Problem — Please write out all of the entries without altering anything.

*** Extracted material ***

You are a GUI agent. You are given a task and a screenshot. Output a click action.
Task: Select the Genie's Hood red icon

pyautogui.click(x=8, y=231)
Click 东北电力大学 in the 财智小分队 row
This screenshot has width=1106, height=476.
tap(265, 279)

*** End of Extracted material ***

Solution to the problem —
You are a GUI agent. You are given a task and a screenshot. Output a click action.
Task: Select the Genie's Hood red icon

pyautogui.click(x=8, y=231)
Click 东北电力大学 in the 财智小分队 row
This screenshot has width=1106, height=476.
tap(265, 279)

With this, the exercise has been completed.